Prompt A
According to the article on the David Jacobs scandal, what did Emma Woods publish to document her charges?
Prompt B
Reproduce the article on the David Jacobs scandal from "Unhelpful Hints: Deflection" up to and including "allegations against him?".

[Text section — start]

Unhelpful Hints: Deflection And Withholding Evidence In The David Jacobs Scandal

Unhelpful Hints:
Deflection And Withholding Evidence In The David Jacobs Scandal

by Guest Blogger,
Tyler A. Kokjohn, Ph. D.

Have You Seen Me Lately?

David Jacobs: MUFON’s 2015 Lifetime Achievement Award Winner

Dr. David Jacobs has been accused of serious wrongdoing involving a former research subject known as Emma Woods.  Some persons have deflected the charges by communicating there are additional factors to consider or they possess information confirming Dr. Jacobs is reliable and trustworthy.  Are these simply opinions regarding the personal attributes of Dr. Jacobs or is it possible that information now apparently limited to a select few persons could dispel the longstanding and specific allegations against him?

Recent sad experiences with Ata the “extraterrestrial” and the Roswell slides remind us initial appearances may be deceiving and to base our conclusions on the complete body of evidence.  If objective facts and rationales absolving Dr. Jacobs of allegations of misconduct against Emma Woods are known it is an extreme disservice to withhold them.  Hinting that such evidence exists is not sufficient and only serves to prolong an already protracted dispute.

Since it is difficult understand how the disturbing allegations against Dr. Jacobs could be effectively countered, it is essential that information be detailed in full and explained completely.  To document her charges Emma Woods published extensive audio recordings of her hypnosis sessions with Dr. Jacobs  (http://ufoalienabductee.com).  Demonstrating she altered these recordings to create false impressions would have immediately cast serious doubt on her version of events.  However, no evidence of tampering has been produced leaving us in a situation where the body of available evidence places Dr. Jacobs in an unfavorable light.  Justifying his own words and deeds appears to present a substantial challenge.

Participation in research programs may sometimes involve risks.  Accordingly, investigators are obligated to respect subject autonomy by providing prospective participants with information regarding the full purposes of the research and any foreseeable hazards before anyone agrees to participate.  In addition, researchers adhere to a general guiding principle of beneficence by preventing any harm to their subjects and ensuring their wellbeing through acting with forethought to maximize benefit and reduce risks (http://www.hhs.gov/ohrp/humansubjects/guidance/belmont.html).

Dr. Jacobs discussed with Emma Woods the idea of acquiring a chastity belt to frustrate the alien hybrids she reported were terrorizing her.  It is difficult to reconcile this strange banter with either the practices of a rigorous scientific investigation or the core principles of informed consent and beneficence.  First, Dr. Jacobs’s chastity belt discussion plainly served no scientifically valid purposes.  Further, if Emma Woods had followed through with using a chastity belt, the reasonably foreseeable event would have been a vastly increased threat of immediate and direct physical retaliation against her.

[Text section — finish]
[Dataset excerpt — start]

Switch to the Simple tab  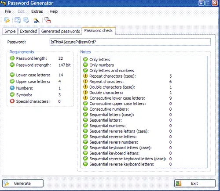(x=10, y=31)
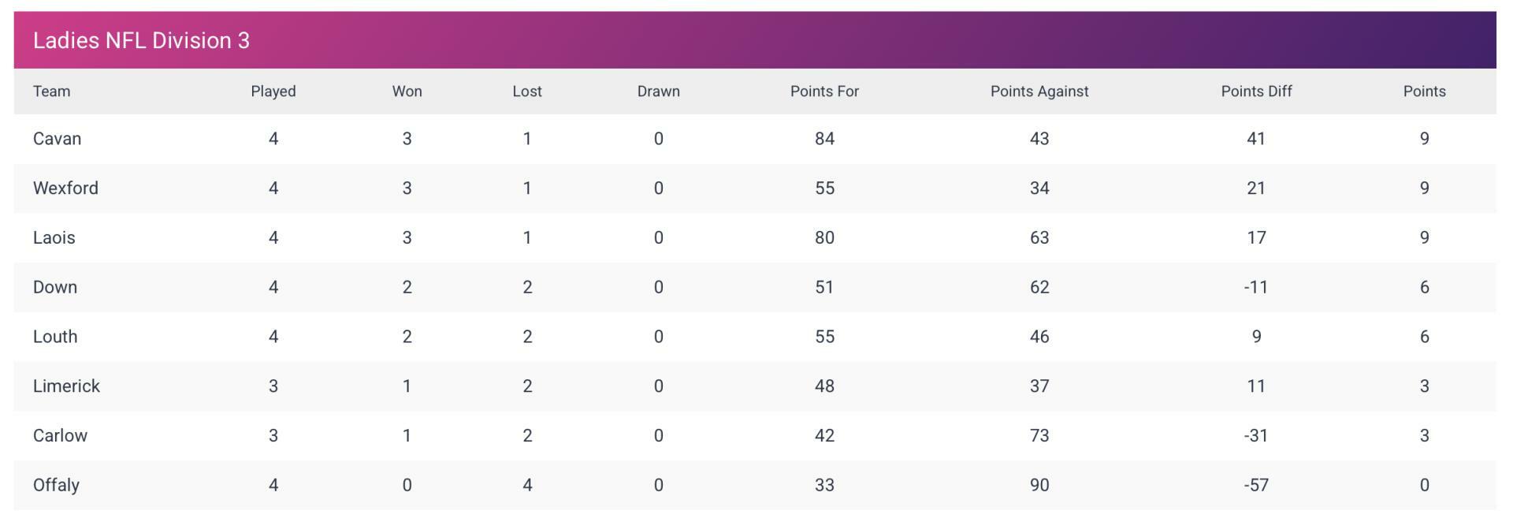Select the Carlow team name
The image size is (1513, 522).
click(x=60, y=436)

[Dataset excerpt — finish]

Result A
Extensive audio recordings of her hypnosis sessions with Dr. Jacobs.

Result B
Unhelpful Hints: Deflection And Withholding Evidence In The David Jacobs Scandal

Unhelpful Hints:
Deflection And Withholding Evidence In The David Jacobs Scandal

by Guest Blogger,
Tyler A. Kokjohn, Ph. D.

Have You Seen Me Lately?

David Jacobs: MUFON’s 2015 Lifetime Achievement Award Winner

Dr. David Jacobs has been accused of serious wrongdoing involving a former research subject known as Emma Woods.  Some persons have deflected the charges by communicating there are additional factors to consider or they possess information confirming Dr. Jacobs is reliable and trustworthy.  Are these simply opinions regarding the personal attributes of Dr. Jacobs or is it possible that information now apparently limited to a select few persons could dispel the longstanding and specific allegations against him?